**GIVEN TEXT**
____
Fund IV is a Cayman Islands limited partnership. The sole general partner is Sentient GP IV which is a Cayman Islands limited partnership. The sole general partner of GP IV is Sentient Executive IV which is a Cayman Islands exempted company. The principal business of Fund IV is making investments in public and private companies engaged in mining and other natural resources activities. The principal business of GP IV is performing the functions of and serving as the sole general partner of Fund IV, and other similar funds and the principal business of Sentient Executive IV is performing the functions of and serving as the sole general partner of GP IV. Investment decisions related to investments of Fund IV are made by Sentient Executive IV with the approval of GP IV .

The principal offices of each of the Reporting Persons is: Landmark Square, 1st Floor, 64 Earth Close, West Bay Beach South, P.O. Box 10795, George Town, Grand Cayman KY1-1007, Cayman Islands.
____
[Items listed in a dataset]
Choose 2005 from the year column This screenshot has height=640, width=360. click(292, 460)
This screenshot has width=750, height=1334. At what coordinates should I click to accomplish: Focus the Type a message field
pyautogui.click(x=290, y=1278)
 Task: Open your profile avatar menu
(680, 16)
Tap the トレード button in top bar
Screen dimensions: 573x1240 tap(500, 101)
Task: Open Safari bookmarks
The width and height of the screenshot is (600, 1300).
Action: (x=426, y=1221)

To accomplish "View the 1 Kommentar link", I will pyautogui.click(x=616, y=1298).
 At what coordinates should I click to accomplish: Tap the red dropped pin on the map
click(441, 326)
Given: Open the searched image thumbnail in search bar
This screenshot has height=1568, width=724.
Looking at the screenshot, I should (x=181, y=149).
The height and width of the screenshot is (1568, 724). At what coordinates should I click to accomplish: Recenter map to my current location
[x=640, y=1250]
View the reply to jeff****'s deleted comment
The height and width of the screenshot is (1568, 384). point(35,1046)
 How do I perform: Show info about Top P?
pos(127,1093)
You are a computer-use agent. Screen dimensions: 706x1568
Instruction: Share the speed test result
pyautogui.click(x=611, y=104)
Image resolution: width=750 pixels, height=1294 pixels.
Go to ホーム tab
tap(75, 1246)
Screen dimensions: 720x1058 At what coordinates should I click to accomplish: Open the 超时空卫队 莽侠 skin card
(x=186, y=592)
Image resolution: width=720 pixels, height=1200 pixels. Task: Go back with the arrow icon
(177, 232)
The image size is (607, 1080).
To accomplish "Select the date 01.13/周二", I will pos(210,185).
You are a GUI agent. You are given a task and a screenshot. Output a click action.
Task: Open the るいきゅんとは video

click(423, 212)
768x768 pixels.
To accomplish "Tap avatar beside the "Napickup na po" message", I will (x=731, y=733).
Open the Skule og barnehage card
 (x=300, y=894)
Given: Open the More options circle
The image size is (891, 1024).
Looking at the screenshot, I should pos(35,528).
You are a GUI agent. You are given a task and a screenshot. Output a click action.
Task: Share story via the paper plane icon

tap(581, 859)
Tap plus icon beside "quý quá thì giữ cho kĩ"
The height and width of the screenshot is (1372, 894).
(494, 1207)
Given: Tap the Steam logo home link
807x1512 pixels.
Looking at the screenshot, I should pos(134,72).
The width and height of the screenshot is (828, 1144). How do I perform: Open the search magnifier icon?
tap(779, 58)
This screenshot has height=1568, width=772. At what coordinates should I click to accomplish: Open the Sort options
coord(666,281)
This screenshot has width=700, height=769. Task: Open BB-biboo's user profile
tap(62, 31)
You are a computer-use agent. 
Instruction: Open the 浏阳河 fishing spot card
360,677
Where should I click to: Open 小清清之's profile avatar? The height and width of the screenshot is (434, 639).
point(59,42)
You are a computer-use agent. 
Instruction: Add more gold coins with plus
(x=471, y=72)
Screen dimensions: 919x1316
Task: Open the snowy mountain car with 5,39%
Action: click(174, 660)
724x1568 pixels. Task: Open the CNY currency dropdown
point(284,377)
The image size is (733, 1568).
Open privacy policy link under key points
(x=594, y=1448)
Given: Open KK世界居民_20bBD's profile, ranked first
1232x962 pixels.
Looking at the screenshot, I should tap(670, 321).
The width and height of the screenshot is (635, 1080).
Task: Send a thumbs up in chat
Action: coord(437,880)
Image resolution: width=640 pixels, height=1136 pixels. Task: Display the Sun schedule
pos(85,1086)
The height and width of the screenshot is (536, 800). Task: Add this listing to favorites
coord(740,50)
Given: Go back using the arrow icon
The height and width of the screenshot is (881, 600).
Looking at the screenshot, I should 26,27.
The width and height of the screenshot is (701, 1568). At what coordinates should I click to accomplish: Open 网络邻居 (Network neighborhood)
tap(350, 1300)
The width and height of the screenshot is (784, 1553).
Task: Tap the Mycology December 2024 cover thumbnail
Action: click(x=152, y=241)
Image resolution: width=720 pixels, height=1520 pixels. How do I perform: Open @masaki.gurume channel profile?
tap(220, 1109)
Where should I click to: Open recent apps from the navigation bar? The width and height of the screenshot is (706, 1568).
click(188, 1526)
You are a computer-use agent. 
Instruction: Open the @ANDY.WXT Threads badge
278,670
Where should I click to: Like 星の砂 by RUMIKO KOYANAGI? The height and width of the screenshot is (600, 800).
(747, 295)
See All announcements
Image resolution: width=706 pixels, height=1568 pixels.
____
**DO THIS**
Print the Fund IV partnership text from above in full, reproducing every word and mark unchanged.

**ANSWER TO THIS EXERCISE**
Fund IV is a Cayman Islands limited partnership. The sole general partner is Sentient GP IV which is a Cayman Islands limited partnership. The sole general partner of GP IV is Sentient Executive IV which is a Cayman Islands exempted company. The principal business of Fund IV is making investments in public and private companies engaged in mining and other natural resources activities. The principal business of GP IV is performing the functions of and serving as the sole general partner of Fund IV, and other similar funds and the principal business of Sentient Executive IV is performing the functions of and serving as the sole general partner of GP IV. Investment decisions related to investments of Fund IV are made by Sentient Executive IV with the approval of GP IV .

The principal offices of each of the Reporting Persons is: Landmark Square, 1st Floor, 64 Earth Close, West Bay Beach South, P.O. Box 10795, George Town, Grand Cayman KY1-1007, Cayman Islands.